# TASK ITEM:
Among the entries below, please show each line that carries the word "output".

[Stored data]
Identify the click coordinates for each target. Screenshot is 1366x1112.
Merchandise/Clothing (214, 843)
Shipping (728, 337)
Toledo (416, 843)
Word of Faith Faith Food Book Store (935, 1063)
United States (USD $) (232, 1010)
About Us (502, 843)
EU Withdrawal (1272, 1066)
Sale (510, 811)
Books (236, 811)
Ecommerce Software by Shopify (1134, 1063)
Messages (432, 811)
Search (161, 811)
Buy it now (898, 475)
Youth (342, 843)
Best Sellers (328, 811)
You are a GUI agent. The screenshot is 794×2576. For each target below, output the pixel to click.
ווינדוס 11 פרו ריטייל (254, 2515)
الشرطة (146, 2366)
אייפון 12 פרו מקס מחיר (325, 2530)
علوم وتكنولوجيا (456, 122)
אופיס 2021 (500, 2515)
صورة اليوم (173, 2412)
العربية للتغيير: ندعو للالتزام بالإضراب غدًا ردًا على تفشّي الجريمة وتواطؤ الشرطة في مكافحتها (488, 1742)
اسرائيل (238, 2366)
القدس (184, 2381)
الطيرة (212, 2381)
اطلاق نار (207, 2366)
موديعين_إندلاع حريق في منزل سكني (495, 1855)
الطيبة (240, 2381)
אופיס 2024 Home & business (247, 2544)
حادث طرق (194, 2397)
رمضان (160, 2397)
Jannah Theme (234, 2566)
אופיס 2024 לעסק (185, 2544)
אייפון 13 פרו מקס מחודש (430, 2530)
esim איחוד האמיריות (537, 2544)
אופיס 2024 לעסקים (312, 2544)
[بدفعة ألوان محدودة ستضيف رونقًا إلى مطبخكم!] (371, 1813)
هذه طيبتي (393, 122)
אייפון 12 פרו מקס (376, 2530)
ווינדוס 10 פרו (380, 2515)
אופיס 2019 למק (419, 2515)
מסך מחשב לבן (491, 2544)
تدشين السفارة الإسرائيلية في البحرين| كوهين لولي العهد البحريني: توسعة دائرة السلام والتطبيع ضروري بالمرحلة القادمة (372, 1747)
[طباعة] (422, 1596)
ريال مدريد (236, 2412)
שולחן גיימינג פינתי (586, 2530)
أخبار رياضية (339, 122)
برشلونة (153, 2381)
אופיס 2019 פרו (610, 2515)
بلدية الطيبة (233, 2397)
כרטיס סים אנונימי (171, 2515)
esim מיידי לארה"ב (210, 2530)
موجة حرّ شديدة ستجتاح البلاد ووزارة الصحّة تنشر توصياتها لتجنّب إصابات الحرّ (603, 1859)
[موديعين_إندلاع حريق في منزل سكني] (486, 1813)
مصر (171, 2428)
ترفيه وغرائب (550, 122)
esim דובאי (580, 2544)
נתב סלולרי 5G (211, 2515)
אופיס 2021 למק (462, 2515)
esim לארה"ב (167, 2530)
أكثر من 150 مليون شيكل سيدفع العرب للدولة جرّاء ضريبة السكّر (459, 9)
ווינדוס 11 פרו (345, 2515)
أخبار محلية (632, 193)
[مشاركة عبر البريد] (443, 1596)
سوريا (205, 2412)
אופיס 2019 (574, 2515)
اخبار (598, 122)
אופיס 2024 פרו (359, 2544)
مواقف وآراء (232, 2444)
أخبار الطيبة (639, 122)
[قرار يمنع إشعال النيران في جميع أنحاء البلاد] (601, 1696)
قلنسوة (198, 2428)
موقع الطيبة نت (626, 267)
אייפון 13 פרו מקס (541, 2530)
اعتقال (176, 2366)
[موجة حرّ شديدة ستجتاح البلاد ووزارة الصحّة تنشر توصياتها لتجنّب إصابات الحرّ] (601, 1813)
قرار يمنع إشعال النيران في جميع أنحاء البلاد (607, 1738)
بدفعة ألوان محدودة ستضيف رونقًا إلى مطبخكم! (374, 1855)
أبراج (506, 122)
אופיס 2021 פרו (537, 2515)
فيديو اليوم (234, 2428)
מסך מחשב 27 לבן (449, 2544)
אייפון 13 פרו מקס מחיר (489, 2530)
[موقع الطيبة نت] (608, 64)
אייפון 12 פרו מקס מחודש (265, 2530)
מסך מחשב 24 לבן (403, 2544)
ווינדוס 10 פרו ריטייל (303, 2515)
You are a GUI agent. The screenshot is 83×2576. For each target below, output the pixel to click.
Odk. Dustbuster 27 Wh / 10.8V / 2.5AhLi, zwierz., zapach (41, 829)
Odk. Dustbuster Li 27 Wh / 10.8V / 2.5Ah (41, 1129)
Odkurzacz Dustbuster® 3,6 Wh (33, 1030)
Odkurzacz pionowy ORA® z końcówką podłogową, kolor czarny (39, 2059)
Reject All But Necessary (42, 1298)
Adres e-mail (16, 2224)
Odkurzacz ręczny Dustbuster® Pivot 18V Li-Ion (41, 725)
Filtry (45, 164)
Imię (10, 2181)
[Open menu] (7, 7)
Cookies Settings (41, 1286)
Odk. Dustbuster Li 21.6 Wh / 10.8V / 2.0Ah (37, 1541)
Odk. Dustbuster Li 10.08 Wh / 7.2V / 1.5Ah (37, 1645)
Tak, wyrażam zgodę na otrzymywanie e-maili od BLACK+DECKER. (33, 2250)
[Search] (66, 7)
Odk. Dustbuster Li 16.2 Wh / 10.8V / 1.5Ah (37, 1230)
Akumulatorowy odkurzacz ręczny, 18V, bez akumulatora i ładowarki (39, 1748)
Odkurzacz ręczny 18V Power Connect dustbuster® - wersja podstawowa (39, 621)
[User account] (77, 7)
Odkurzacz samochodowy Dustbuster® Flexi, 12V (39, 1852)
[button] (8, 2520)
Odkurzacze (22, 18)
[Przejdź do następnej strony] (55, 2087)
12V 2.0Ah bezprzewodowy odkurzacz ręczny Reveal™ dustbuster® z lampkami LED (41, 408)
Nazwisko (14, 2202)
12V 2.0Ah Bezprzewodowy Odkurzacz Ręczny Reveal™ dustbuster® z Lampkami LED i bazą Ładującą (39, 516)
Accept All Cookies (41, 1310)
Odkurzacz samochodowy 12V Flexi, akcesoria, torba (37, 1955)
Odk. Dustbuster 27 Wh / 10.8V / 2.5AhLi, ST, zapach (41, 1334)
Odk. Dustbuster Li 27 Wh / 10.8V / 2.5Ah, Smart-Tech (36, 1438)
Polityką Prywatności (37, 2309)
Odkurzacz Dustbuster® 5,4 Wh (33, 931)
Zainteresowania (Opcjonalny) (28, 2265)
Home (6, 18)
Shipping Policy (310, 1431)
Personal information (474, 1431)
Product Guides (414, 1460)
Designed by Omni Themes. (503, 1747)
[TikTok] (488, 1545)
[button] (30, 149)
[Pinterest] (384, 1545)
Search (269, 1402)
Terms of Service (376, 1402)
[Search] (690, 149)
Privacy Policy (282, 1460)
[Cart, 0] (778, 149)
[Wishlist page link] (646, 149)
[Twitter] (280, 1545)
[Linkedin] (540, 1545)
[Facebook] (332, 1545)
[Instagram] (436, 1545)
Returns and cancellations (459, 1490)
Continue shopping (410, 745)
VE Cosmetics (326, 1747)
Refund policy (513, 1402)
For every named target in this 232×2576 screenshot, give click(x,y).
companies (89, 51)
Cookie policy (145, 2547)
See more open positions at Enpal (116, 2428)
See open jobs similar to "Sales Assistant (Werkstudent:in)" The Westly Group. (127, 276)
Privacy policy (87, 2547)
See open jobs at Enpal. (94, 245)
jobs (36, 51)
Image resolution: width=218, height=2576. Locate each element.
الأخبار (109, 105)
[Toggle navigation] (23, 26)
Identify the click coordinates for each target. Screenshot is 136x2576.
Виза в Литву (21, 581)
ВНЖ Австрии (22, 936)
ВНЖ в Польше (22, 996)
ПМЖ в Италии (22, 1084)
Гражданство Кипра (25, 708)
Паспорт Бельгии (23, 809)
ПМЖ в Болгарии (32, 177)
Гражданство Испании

# ANSWER TO THE PROBLEM:
You are a GUI agent. The screenshot is 794×2576. For each target below, output the pixel to click.
You are a GUI agent. The screenshot is 83×2576. For each target below, output the pixel to click.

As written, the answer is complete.